Calling it a landmark and historical achievement, Jan Kubis, the UN Secretary-General’s special envoy for Libya said, “the opening of the coastal road is a critical step to further the implementation of the cease-fire agreement of Oct. 23, 2020. Equally important, it will allow the free movement of commerce, humanitarian support, and the people of Libya.”
The highway had been closed since April 2019 when eastern commander Khalifa Hifter launched a military campaign to capture the capital of Tripoli from the then Government of National Accord.
Hifter endorsed the reopening of the road along the Mediterranean where a potential resumption of traffic is seen as a crucial step toward peace between the warring parties.
The highway reopening was an “addition to other significant confidence-building measures achieved thus far, such as the resumption of flights and the exchange of detainees,” Kubis said.
He thanked Libyan Prime Minister Abdulhamid Dbeiba for the release of salaries for the security forces.
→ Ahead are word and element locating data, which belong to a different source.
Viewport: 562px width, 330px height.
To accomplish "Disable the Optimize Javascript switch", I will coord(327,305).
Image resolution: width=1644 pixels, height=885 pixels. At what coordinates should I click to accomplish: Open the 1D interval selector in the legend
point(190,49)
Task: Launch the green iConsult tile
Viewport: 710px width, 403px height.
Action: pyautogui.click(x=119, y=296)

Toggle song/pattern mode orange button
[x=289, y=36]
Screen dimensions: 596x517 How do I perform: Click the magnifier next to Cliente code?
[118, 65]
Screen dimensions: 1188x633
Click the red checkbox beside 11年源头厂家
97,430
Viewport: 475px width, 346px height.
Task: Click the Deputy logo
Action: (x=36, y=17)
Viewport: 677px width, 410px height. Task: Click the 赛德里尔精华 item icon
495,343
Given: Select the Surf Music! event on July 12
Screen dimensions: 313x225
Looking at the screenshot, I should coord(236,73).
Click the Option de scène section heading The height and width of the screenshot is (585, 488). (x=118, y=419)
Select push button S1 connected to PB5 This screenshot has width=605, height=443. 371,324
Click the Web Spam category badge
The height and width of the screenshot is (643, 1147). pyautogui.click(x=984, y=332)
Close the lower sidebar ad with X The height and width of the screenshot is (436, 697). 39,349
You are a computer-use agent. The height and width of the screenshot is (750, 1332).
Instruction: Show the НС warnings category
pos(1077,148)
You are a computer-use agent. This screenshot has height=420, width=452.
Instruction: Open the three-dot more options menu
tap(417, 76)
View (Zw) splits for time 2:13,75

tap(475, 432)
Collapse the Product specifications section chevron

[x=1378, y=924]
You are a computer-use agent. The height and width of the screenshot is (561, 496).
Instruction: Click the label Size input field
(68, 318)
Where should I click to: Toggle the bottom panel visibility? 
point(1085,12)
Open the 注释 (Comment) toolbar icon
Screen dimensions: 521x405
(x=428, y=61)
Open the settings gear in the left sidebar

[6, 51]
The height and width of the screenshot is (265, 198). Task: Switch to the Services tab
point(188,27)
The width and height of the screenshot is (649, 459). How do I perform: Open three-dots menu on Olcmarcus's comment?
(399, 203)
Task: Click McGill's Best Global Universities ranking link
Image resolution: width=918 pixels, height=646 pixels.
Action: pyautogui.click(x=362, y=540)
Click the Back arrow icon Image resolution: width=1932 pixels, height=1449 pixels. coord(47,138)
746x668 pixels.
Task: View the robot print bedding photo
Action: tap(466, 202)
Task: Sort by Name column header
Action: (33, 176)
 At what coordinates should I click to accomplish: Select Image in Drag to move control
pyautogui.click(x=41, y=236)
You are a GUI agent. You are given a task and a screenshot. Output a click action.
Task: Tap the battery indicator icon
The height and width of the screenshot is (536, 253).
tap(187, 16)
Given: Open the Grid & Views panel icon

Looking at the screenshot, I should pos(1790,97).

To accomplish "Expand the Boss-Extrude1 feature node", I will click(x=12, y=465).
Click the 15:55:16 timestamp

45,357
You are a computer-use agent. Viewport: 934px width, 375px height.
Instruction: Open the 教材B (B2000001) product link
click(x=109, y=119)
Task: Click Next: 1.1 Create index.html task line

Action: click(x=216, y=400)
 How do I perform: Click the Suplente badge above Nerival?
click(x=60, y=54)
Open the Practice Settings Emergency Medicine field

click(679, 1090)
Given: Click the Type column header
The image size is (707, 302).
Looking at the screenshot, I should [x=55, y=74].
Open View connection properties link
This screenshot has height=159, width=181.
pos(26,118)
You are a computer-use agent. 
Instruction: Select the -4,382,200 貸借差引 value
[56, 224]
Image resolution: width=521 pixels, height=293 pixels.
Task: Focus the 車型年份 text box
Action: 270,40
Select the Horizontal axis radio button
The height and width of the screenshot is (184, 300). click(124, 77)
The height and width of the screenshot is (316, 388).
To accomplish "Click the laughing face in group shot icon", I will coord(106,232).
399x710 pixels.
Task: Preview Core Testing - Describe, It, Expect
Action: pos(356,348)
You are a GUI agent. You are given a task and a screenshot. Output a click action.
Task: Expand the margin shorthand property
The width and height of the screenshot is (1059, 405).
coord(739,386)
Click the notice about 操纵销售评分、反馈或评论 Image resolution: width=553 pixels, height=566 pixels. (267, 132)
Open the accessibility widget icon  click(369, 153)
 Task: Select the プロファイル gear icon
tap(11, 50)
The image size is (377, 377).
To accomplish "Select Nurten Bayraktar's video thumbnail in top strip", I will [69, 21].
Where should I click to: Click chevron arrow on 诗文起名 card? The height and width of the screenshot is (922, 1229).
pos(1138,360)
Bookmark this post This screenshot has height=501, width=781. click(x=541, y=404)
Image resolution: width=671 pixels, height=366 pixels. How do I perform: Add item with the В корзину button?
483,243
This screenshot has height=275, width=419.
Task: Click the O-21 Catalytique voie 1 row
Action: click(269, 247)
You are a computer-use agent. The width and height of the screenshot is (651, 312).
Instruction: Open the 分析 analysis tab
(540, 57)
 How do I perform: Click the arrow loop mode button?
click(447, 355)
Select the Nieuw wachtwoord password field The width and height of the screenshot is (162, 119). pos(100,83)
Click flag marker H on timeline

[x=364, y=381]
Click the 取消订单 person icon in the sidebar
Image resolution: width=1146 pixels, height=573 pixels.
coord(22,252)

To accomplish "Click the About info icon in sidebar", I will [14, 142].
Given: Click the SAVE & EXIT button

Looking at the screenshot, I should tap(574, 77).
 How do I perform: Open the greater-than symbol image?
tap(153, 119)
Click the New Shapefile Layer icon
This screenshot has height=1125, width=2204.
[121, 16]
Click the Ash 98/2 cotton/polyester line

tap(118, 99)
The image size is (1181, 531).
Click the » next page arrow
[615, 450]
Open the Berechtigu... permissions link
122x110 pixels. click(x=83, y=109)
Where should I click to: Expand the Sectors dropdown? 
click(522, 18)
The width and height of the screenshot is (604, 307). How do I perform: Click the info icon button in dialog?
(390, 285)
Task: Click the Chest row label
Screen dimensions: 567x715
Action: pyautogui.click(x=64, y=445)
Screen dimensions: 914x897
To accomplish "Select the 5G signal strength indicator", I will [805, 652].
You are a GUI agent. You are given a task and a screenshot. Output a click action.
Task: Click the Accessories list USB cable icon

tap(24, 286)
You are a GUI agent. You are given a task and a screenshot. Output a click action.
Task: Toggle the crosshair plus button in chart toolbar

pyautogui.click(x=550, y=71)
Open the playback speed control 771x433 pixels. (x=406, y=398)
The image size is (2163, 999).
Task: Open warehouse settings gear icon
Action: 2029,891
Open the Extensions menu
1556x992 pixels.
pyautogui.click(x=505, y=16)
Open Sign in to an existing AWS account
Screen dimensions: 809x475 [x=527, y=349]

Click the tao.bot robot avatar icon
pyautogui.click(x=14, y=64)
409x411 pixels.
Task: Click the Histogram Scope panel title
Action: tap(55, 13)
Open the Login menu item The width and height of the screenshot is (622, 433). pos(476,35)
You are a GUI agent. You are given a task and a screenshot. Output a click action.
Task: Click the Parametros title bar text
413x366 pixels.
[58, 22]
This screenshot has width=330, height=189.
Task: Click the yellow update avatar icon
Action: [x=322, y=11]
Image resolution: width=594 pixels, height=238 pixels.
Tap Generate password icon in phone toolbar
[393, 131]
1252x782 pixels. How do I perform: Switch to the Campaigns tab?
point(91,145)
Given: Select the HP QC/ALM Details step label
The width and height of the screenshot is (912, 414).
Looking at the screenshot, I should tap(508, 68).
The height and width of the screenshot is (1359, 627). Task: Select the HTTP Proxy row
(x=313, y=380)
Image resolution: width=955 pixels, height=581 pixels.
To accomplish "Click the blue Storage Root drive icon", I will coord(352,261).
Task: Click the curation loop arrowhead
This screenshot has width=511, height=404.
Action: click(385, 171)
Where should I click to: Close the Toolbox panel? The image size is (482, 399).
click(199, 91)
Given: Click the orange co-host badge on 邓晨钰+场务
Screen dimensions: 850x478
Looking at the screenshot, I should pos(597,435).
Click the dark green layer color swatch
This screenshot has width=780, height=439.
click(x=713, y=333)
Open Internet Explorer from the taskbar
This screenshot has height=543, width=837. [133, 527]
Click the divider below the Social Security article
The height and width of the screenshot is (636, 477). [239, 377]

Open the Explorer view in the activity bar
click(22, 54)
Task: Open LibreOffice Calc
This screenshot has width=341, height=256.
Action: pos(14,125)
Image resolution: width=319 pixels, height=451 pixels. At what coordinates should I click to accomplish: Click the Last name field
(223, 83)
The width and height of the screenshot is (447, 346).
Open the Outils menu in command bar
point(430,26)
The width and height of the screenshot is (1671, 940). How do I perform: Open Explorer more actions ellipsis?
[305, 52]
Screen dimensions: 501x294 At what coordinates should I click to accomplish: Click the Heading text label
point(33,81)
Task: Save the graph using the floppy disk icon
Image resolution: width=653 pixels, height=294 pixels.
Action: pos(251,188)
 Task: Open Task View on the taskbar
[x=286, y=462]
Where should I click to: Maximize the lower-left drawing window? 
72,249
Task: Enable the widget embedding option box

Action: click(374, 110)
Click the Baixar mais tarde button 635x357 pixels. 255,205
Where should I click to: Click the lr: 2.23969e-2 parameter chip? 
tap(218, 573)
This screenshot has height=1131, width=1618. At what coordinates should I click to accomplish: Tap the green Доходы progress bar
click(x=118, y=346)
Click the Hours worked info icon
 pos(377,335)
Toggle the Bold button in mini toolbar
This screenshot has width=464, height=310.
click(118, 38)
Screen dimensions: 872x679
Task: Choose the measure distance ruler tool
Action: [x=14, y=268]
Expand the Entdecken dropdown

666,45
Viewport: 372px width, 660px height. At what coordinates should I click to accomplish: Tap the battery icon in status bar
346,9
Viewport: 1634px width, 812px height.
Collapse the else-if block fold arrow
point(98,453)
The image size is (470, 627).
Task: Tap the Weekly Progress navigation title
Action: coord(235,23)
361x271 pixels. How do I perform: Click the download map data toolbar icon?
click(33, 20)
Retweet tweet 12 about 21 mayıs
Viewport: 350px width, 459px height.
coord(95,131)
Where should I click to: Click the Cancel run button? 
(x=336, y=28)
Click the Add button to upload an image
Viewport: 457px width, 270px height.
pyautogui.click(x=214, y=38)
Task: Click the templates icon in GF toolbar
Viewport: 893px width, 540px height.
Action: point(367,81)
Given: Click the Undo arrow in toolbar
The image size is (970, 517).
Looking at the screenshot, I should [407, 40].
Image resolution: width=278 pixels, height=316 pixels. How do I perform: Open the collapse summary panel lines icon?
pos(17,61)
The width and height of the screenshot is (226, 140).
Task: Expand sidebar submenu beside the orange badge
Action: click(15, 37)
Kubis also hailed the role of the 5+5 Joint Military Commission (JMC), the presidency council, and the Government of National Unity for the achievement.
“It is another step in strengthening peace, security, and stability in the country, and in the unification of its institutions,” Kubis said.
The special envoy called on Libyan leaders to follow the “exemplary work of the 5+5 JMC” and “set aside their differences and work together to implement the roadmap and hold elections on Dec. 24.”
The highway was reopened following the 11th meeting of the JMC in Sirte.
“The next major step in the ceasefire agreement’s implementation process is to commence the withdrawal of all mercenaries, foreign fighters, and forces from Libya without delay,” Kubis said.
The JMC called on the UNSMIL to convene a meeting with international stakeholders to discuss a plan for the withdrawal.
The JMC also requested that the deployment of UN ceasefire monitors be expedited.
The warring parties signed a UN-sponsored cease-fire agreement that ended the fighting in October 2020.